On Apr. 8, Everyblock founder Adrian Holovaty blogged about the two ways his company is addressing the problem of inaccurate geodata.
- Latitude/longitude crosschecking. “From now on, rather than relying blindly on our data sources’ longitude/latitude points, we cross-check those points with our own geocoding of the address provided. If the LAPD’s geocoding for a particular crime is significantly off from our own geocoder’s results, then we won’t geocode that crime at all, and we publish a note on the crime page that explains why a map isn’t available. (If you’re curious, we’re using 375 meters as our threshold. That is, if our own geocoder comes up with a point more than 375 meters away from the point that LAPD provides, then we won’t place the crime on a map, or on block/neighborhood pages.”

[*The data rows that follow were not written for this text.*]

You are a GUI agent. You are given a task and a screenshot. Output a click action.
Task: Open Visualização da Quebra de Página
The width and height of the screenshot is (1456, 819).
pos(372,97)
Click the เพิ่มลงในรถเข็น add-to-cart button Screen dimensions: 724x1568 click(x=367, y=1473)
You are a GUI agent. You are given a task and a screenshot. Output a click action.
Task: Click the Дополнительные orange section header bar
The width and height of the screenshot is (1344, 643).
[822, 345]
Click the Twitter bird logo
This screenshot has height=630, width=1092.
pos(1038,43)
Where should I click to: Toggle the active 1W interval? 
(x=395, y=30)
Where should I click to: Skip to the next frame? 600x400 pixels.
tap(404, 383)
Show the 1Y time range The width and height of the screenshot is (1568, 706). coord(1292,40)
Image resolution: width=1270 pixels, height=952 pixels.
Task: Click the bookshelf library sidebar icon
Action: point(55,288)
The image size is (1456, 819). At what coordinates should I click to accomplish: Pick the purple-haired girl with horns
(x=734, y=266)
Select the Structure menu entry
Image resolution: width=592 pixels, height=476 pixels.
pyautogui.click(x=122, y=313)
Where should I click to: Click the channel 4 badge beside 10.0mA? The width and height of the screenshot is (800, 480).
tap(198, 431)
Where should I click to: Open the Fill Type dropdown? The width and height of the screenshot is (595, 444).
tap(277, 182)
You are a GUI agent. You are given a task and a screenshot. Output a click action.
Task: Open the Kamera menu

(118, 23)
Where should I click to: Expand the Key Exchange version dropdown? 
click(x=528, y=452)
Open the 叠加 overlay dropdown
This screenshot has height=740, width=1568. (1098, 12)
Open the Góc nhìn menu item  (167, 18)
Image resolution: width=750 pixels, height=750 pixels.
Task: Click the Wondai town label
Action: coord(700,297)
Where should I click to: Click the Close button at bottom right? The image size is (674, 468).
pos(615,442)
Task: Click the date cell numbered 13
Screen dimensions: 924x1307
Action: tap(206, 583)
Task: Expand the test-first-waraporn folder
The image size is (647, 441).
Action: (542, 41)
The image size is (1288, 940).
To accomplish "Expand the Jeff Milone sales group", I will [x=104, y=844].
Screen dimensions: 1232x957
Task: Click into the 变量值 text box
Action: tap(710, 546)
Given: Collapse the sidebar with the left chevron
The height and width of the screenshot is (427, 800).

- Surfacing ungeocoded data. “Starting today, wherever we have aggregate charts by neighborhood, ZIP or other boundary, we include the number, and percentage, of records that couldn’t be geocoded. Each location chart has a new “Unknown” row that provides these figures. Note that technically this figure includes more than nongeocodable records — it also includes any records that were successfully geocoded but don’t lie in any neighborhood. For example, in our Philadelphia crime section, you can see that one percent of crime reports in the last 30 days are in an ‘unknown’ neighborhood; this means those 35 records either couldn’t be geocoded or lie outside any of the Philadelphia neighborhood boundaries that we’ve compiled.”
These strategies could — and probably should — be employed by any organization publishing online maps that rely on government or third-party geodata.
Holovaty’s post also includes a great plain-language explanation of what geodata really is and how it works in practical terms. This is the kind of information that constitutes journalism 101 in the online age.